Pancreatitis is inflammation of the pancreas, a large gland behind the stomach. Normally, enzymes released by the pancreas become active when they reach the small intestine, but when the pancreas is inflamed, the enzymes inside the pancreas attack and damage the tissues that produce them.

Pancreatitis is serious and can lead to complications.

Acute pancreatitis usually requires hospitalization, and will resolve in a few days with treatment. Patients will be advised not to smoke, drink alcohol, or eat fatty foods. Sometimes more tests are needed to determine the cause of pancreatitis.

If narrowing of the pancreatic or bile ducts is suspected, a specialized technique called endoscopic retrograde cholangiopancreatography (ERCP) is used to view and inspect the pancreas, gallbladder, and bile ducts.

Applicable Procedures


Medications, alcohol abuse, abdominal surgery, cystic fibrosis, obesity, high blood triglycerides, gallstones, infection, abdominal injury, high calcium levels in the blood, and pancreatic cancer can all lead to pancreatitis. In general, heavy alcohol use, cigarette smoking, obesity, and family history can increase your risk of pancreatitis.
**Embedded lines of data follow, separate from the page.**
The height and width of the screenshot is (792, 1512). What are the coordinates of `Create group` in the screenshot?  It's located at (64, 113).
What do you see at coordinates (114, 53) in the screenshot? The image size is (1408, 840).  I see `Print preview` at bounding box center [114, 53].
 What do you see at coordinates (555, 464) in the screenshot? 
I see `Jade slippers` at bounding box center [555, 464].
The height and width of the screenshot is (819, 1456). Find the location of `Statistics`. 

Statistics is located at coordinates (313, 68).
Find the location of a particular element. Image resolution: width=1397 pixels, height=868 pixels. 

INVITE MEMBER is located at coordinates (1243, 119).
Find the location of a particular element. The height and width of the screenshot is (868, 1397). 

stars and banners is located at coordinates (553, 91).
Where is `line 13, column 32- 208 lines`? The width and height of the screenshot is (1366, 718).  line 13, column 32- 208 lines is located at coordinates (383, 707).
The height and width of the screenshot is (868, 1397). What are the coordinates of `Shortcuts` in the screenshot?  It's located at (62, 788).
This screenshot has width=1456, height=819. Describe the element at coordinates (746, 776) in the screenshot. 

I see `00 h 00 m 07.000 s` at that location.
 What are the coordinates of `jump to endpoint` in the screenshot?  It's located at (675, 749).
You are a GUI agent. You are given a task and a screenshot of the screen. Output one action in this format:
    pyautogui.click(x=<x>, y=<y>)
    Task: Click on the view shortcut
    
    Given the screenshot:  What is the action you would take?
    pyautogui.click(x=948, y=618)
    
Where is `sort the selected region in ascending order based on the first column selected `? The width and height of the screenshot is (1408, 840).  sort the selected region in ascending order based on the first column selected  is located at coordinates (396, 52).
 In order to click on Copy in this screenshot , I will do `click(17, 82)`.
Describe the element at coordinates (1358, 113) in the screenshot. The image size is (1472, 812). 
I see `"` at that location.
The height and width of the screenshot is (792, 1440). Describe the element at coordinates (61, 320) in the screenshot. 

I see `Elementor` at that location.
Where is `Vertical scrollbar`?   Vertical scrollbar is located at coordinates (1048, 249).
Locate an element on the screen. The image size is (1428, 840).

Pancreatitis can lead to a range of complications. It may cause malnutrition and weight loss, and it can increase your risk of diabetes if it damages the cells that produce insulin. Other problems associated with pancreatitis include kidney failure, as well as breathing problems and dangerously low oxygen levels. Pancreatitis can also cause a pseudocyst to form, which can lead to internal bleeding and infection if it ruptures. Infection from pancreatitis is serious and may require surgery. Chronic pancreatitis leads to long term inflammation, which increases the risk of pancreatic cancer.

If you have ongoing abdominal pain, it is important to contact your doctor to determine if you need treatment for pancreatitis. If pain is so severe that you cannot get comfortable, you should seek immediate medical care. Initial treatment in the hospital will likely involve fasting to allow your pancreas to recover. After it has begun to heal, you can consume clear liquids and bland foods and then slowly return to your normal diet. A feeding tube may be necessary if you have continued pain with eating. You will also probably take pain medications and receive intravenous fluids while recovering in the hospital. After symptoms are under control, your medical team will treat the underlying cause of pancreatitis, by removing bile duct blockages, removing the gallbladder, or draining fluid from the pancreas. If your pancreatitis is linked to alcohol abuse, treatment for alcoholism may be warranted.